Data ->

# # # # #

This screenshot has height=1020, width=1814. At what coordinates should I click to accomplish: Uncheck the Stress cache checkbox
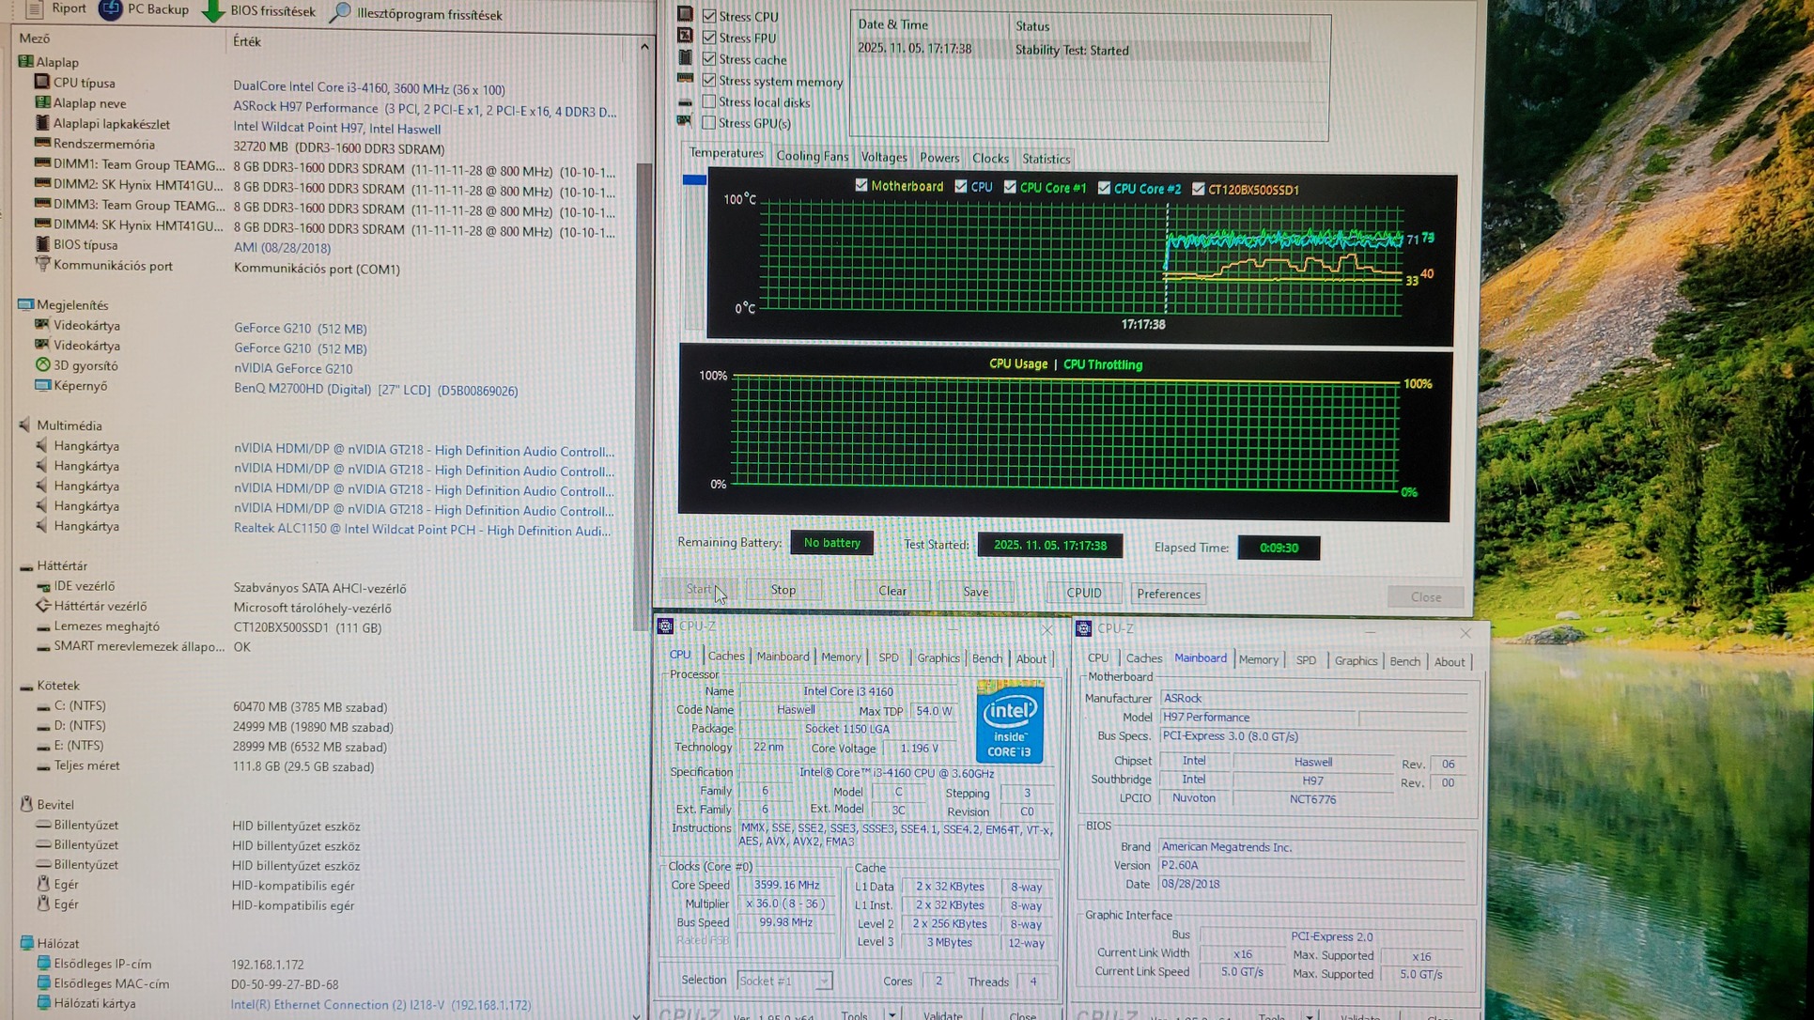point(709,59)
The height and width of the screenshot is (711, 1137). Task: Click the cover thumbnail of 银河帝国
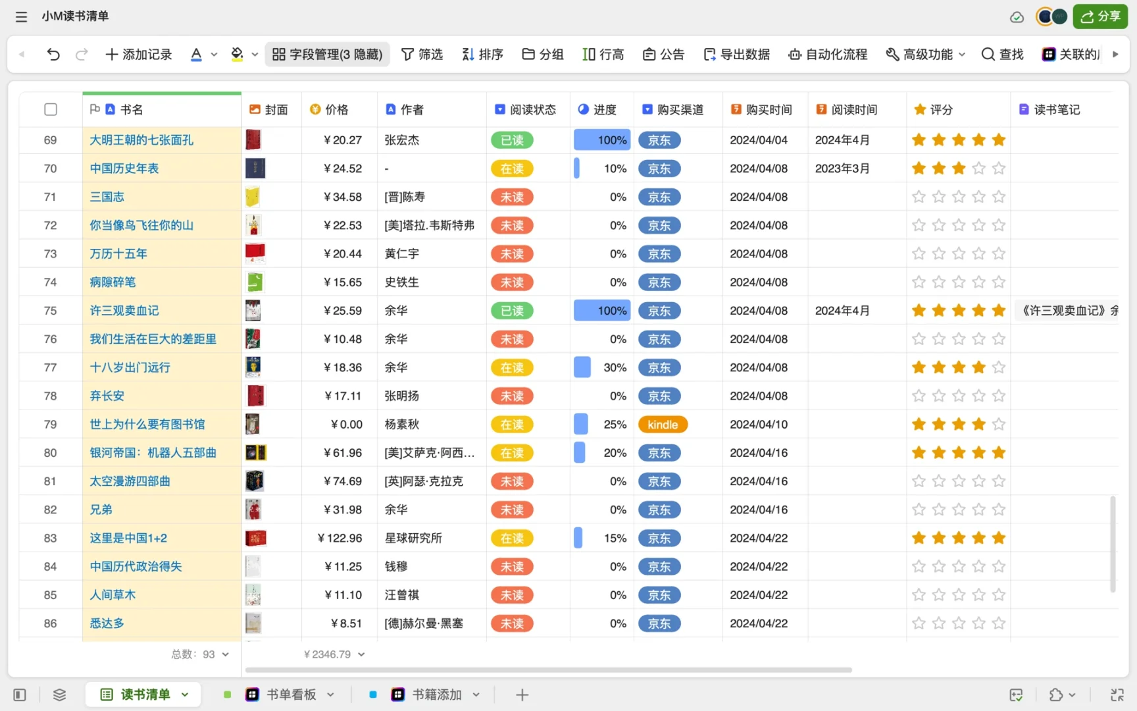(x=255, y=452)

# # # # #

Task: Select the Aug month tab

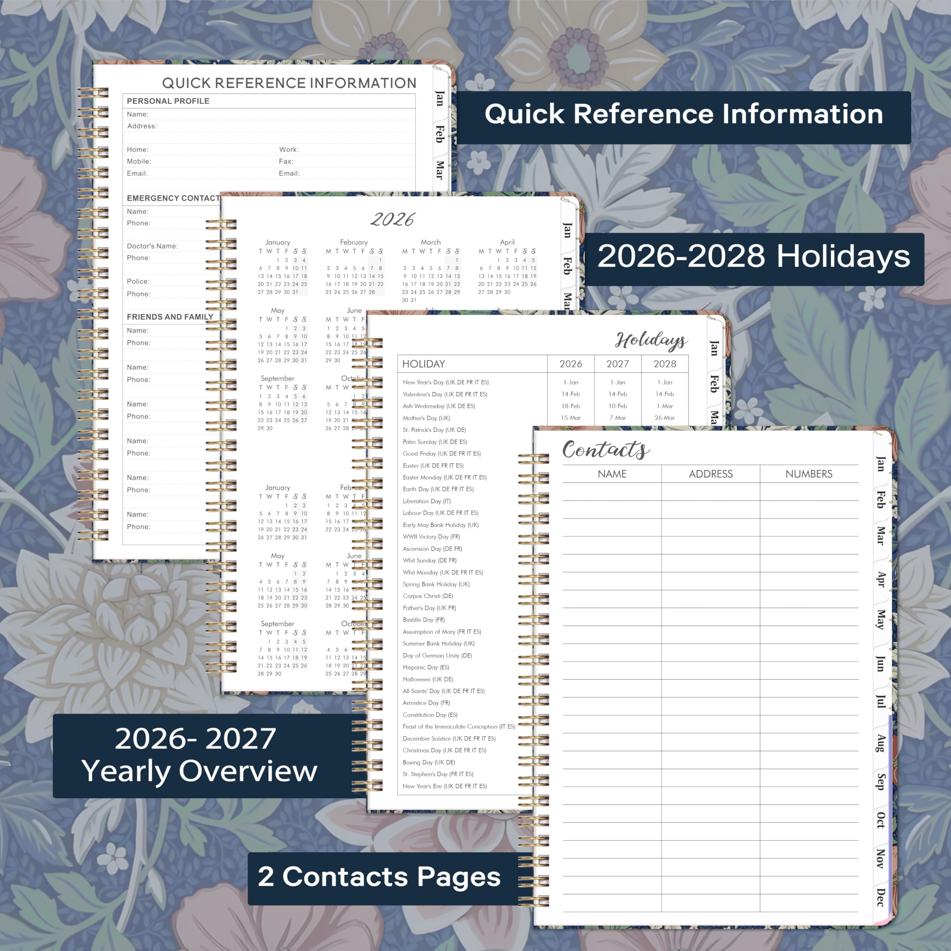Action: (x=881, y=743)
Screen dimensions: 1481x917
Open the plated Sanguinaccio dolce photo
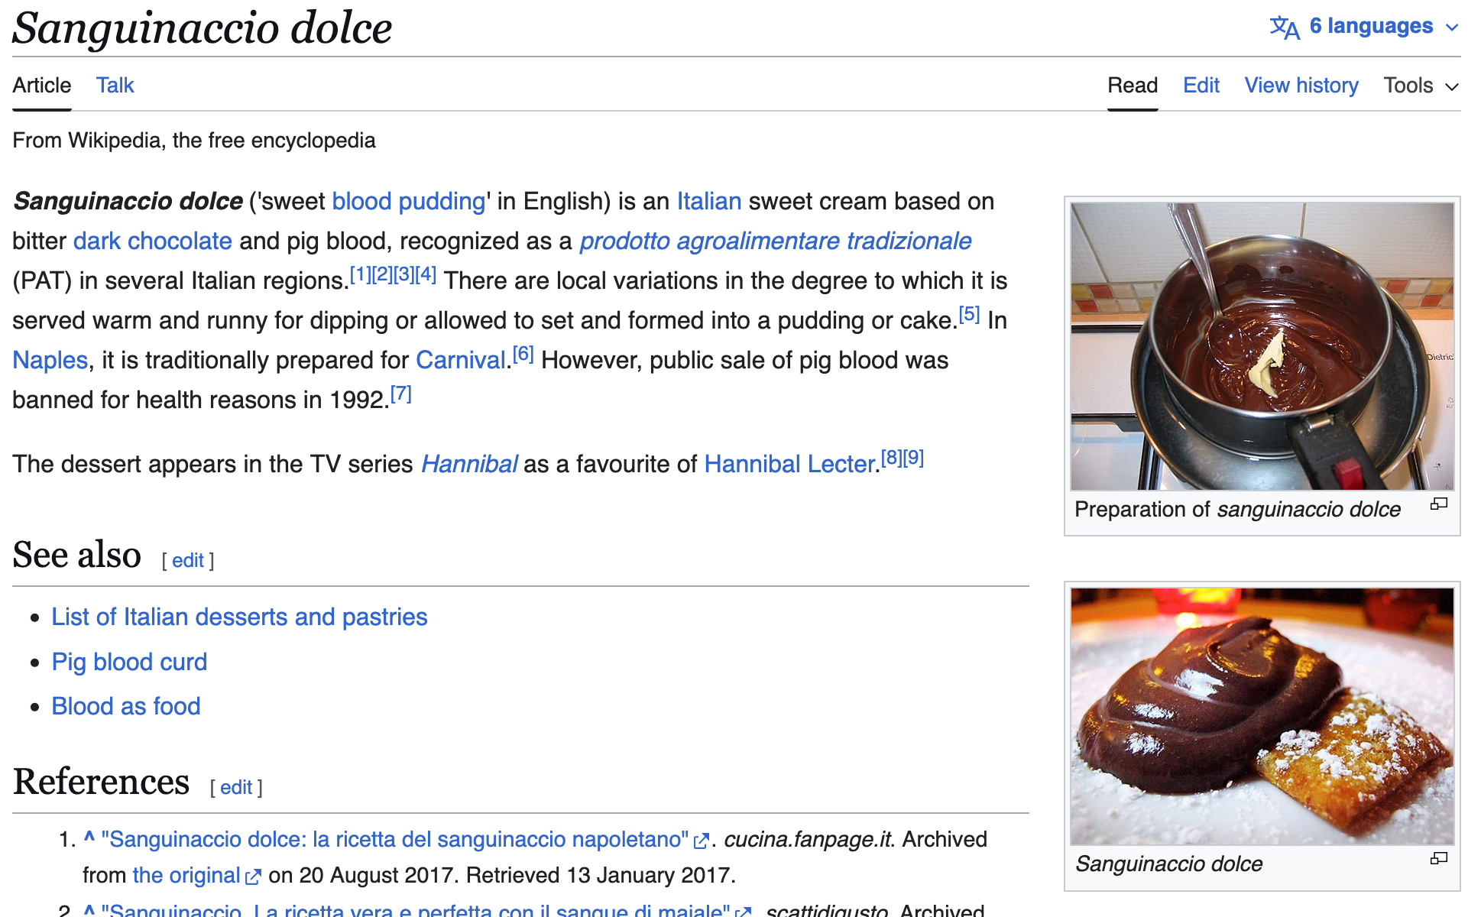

# # # # #

Task details -> Keep both end lines and retype everything in the records above from the line containing "Screen dimensions: 1481x917" through the line containing "Open the plated Sanguinaccio dolce photo", exactly, with nothing else.

Result for this task ->
Screen dimensions: 1481x917
Open the plated Sanguinaccio dolce photo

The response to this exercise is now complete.